I’m Ju Gosling. I’m an artist and I’m director of Together! 2012, a disability arts organisation.
Why have you chosen this object to represent your East End?
The object I chose was an 18th century telescope
and quadrant, which was used for navigation, and which I assume would still have
been in use at the beginning of the 19th century. I chose that
because my great-great-great grandfather was living in Stepney and registered
as a mariner’s mate and mariners were people who did navigation.
His son was
also born in Stepney and he went to the Royal Hospital School in Greenwich
which would normally mean that he became a mariner. According to my reading, if they left the school they qualified as a mariner's mate
automatically. But for whatever reason when he married, at the age of 26 at St
Dunstan’s in Stepney, he was actually working as a coach smith and a
housepainter. My great-great grandmother was the daughter of a butcher who
was born in Stepney so it’s just going back to that connection.
I think one of the
things I find interesting, something I have no idea about, is what racial background my great-great-great grandfather had. He had a name
which was 2 kings' names, and the last name of a family that were actually slave
owners, so he could have been one of the five percent of sailors in Britain that were black. I think they say between 3 and 5 percent of the Merchant and Royal Navy fleet were black
from the 1600s onwards. It’s just that it’s a bit hidden from history.
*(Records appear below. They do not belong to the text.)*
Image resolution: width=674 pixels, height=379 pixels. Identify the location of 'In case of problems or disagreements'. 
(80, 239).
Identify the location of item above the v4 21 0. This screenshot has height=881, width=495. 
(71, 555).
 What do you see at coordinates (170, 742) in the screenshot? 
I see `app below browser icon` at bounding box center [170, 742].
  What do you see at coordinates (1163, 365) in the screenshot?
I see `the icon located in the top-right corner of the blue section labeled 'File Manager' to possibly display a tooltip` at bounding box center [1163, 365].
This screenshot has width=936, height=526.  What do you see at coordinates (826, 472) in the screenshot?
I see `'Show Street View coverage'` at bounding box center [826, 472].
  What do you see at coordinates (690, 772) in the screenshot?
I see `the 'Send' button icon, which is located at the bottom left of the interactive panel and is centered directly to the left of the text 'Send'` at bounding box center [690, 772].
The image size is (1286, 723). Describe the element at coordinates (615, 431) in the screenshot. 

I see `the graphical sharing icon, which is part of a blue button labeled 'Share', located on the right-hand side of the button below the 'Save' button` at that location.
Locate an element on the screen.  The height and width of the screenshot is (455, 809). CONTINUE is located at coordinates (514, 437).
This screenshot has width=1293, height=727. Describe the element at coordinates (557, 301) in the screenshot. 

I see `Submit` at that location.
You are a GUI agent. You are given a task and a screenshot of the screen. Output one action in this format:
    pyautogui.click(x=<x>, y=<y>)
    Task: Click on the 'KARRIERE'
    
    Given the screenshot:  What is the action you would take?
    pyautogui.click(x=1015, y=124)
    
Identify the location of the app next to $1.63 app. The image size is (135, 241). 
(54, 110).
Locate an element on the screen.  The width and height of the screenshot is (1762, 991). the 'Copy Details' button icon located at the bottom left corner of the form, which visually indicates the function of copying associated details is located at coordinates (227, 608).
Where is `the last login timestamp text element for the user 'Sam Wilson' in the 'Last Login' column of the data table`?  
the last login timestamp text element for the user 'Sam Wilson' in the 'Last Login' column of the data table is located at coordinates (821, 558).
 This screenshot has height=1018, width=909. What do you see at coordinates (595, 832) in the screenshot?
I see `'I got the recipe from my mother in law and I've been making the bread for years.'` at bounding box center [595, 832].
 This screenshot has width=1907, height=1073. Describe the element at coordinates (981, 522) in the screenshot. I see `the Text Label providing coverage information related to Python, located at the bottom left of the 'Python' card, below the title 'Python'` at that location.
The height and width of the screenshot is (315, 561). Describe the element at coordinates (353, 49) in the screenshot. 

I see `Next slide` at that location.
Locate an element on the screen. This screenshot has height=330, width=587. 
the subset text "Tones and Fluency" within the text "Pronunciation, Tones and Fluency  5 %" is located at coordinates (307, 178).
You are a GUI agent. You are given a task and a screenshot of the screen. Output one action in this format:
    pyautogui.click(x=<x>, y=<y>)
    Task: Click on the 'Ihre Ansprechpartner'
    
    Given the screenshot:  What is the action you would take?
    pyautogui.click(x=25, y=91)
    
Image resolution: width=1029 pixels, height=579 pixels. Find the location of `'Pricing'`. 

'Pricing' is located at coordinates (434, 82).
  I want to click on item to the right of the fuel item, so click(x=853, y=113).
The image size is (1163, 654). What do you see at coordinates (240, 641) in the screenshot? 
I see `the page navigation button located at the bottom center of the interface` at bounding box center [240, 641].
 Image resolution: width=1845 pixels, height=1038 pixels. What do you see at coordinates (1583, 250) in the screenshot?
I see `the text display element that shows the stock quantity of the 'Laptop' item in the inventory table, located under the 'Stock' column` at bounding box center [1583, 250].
So he
really could have been anybody, because apparently West African navigators were
much sought after.
Do you have a personal connection to the East End?
Well I’ve been living in Canning Town for over 30 years. The other connection I really found with the museum was that my house was part of, was a house that was heavily bombed in the blitz. The back of my house which would have had a single bay and all sorts of other objects is now kind of mostly wood and glass.